El mapa no es el territorio, pero yo necesito ambos
Elijo herramientas mentales que se ensamblen con el mundo real
Desde pequeño empecé a dibujar mapas invisibles.
No en papel, sino en la cabeza.
Mapas mentales de cómo funcionaban las cosas, las personas, las emociones.
No siempre acertaban, pero me ayudaban a no perderme.
Mientras otros caminaban mirando el suelo, yo levantaba la vista para entender la forma del terreno.
Me gustaba tener una visión amplia, aunque no siempre supiera dónde estaba exactamente.
El mapa me tranquilizaba. Me daba estructura. Me ofrecía margen para decidir.
Pero aprendí —a veces a golpes— que ningún mapa sobrevive intacto al primer paso real.
Hay una parte de mí que quiere entender antes de actuar.
Y otra que necesita actuar para entender.
No están enfrentadas: se necesitan.
Una sin la otra se vuelve torpe.
El que solo tiene el mapa, se pierde en la selva.
El que solo tiene la selva, da vueltas sin saber por qué.
Yo los necesito a los dos.
A veces observo a personas que se lanzan sin mirar, convencidas de que lo descubrirán por el camino.
Y a otras que nunca arrancan, atrapadas en planos perfectos que jamás se pisan.
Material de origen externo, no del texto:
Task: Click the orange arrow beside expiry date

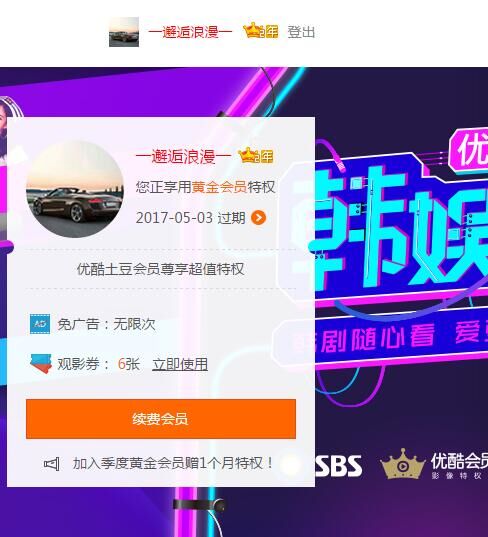Action: [259, 217]
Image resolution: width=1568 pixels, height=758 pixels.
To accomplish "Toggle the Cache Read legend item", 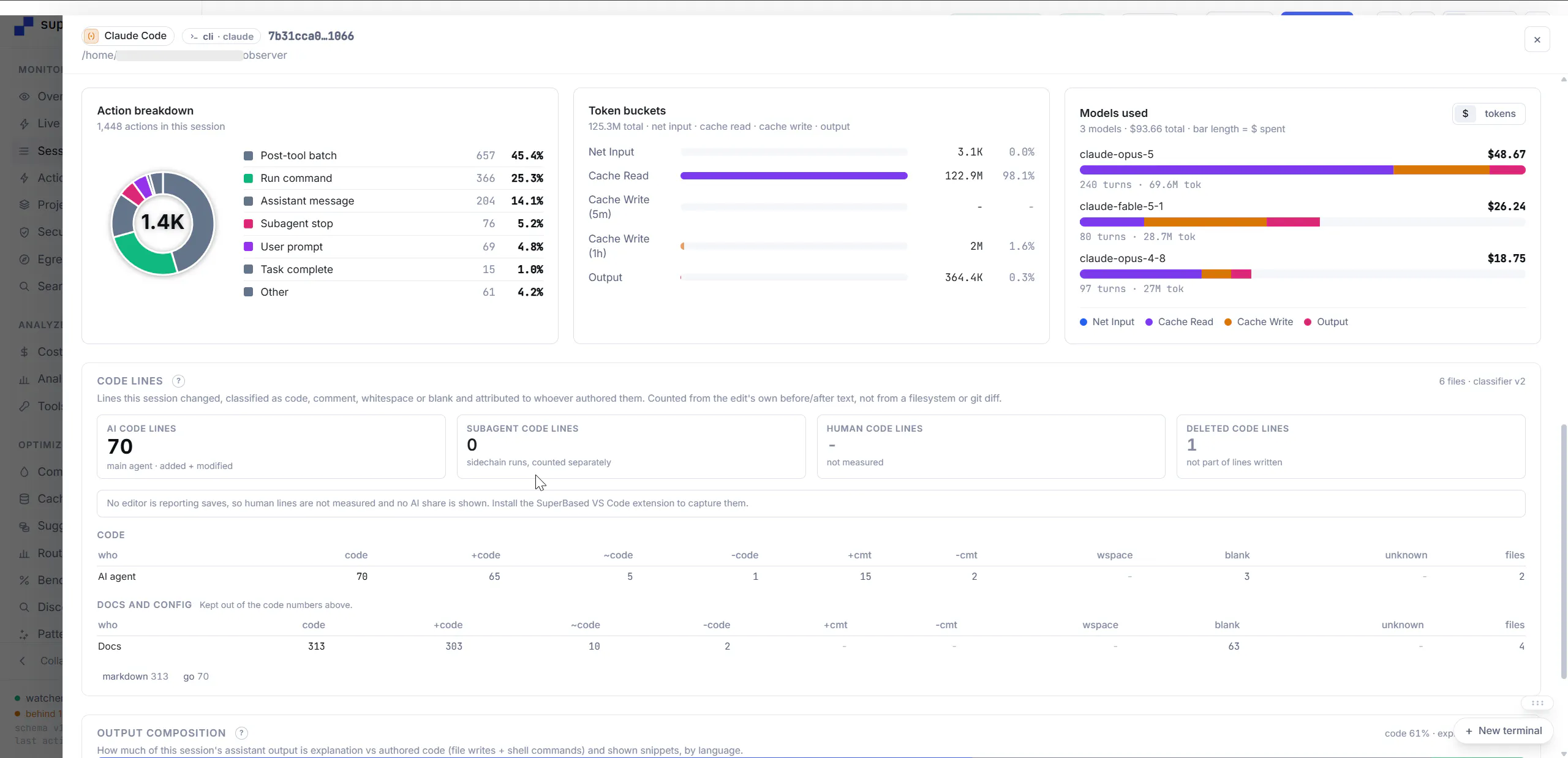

Yo prefiero caminar con un plano a lápiz, sabiendo que cada paso lo irá corrigiendo.
Hay belleza en ese equilibrio:
trazar y tachar.
pensar y probar.
dibujar y corregir.
No siempre sé si el camino que sigo es exacto, pero tengo una forma de saber si me estoy alejando:
si el mapa y el terreno dejan de hablarse, me detengo.
Si lo que pensaba no encaja con lo que siento al andar, entonces vuelvo atrás, redibujo, y sigo.
No se trata de tener razón.
Se trata de poder avanzar.
El mapa no es el territorio.
Pero si sabes escucharlos a los dos… no te pierdes.